I'll give as brief an interpretation as I can about my thoughts about the UM.  It took me a few readings to come to this interpretation - and I think that many, many people who write about the underground man misunderstand him.

You have to appreciate the irony of the book.  The underground man NEGATIVELY illuminates faith.  It's true, as most people perceive upon reading this book, that the UM in Part I seems to be making an impassioned plea for free-will, or the spiritual life; in other words, for something more than he sees around him in his material circumstances - something higher.  But, many people mistakenly assume that his situation (the pathetic condition that he has fallen to) is a result of those ideas.  No.  His condition in the underground is a result of his materialistic/detrministic ideas that he developed and acted upon when he was younger.  Part II displays this.  The result of living that way is the underground - the state that he is in.  From there, he realizes his mistake.  He realizes the problems with living according to a scientific, materialistic, or deterministic formula; and he recognizes that there is something higher.  Let's say something spiritual.  But now it's too late.  He's stuck in the underground.  ("I can't, they won't let me be good!")

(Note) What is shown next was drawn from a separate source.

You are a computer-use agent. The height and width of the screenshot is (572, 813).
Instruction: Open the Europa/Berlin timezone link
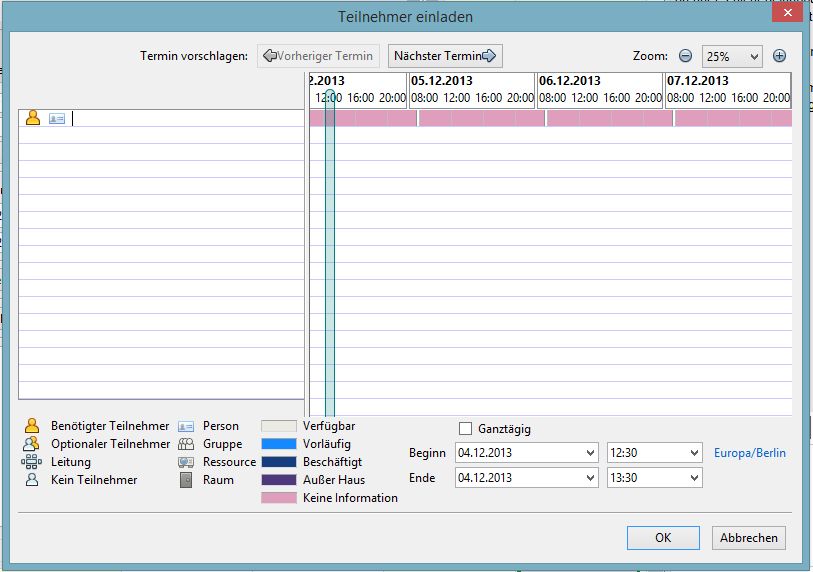click(x=749, y=453)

I think what trips a lot of people up when trying to understand this book is that they don't appreciate the irony.  Because of his impassioned plea for free-will in Part I people assume that that is what led him into the underground; that it was his rejection of determinism that led to the underground.  No.  As the flashback in Part II displays, it was his ACCEPTANCE of those ideas and behavior based on those ideas ("I have only carried out what you were afraid to take half way") that led to the underground.  He accpted those ideas (exceedingly so), and can now, from the underground, see the bankruptcy of those ideas, the degradation that they lead to.  That is how he ironically and negatively illuminates the need for the spiritual.

I suppose that is part of the reason why he may be called an anti-hero; but only part of the reason.  (I think the atoher part has to do with his inaction and anti-romantic strain, as opposed to the usual heroes that people were accustomed to getting from the likes of Byron and Pushkin.  Accepting the tenets of scientific determinism lead to inactivity, drain passion, and create a quite unheroic character.)

That's as brief a summary as I think I can give about my thoughts on the UM.  Hope that they might help a bit.